DATA FOR REVIEW
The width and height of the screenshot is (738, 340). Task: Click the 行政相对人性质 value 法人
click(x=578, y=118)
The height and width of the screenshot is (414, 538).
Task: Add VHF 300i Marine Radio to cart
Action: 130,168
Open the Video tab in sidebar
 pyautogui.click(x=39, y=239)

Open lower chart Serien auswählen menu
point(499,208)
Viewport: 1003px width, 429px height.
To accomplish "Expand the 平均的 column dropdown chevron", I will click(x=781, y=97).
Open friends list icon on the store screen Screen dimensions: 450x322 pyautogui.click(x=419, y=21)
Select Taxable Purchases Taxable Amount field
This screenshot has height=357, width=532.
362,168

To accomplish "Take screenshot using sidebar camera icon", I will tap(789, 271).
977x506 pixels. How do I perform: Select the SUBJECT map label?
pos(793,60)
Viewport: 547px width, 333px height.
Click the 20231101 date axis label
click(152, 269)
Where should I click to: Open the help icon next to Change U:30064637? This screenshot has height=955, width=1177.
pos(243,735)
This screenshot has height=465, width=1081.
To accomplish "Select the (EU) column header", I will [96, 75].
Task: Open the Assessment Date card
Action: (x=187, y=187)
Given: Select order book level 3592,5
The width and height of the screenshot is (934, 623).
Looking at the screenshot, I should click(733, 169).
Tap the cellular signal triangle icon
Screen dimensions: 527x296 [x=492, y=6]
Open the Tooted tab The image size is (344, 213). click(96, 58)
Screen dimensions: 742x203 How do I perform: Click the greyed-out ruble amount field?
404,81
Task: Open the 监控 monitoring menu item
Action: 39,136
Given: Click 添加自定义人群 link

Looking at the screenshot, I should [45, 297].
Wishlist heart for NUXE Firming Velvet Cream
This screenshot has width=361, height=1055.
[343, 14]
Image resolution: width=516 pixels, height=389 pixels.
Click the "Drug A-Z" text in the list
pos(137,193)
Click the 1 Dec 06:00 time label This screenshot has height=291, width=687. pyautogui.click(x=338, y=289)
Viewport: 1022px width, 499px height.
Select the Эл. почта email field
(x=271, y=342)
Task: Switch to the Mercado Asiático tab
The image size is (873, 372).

ACTION ITEM
Copy out all lines of the listing where the word "Viewport" appears.

TASK RESPONSE
Viewport: 1003px width, 429px height.
Viewport: 547px width, 333px height.
Viewport: 1022px width, 499px height.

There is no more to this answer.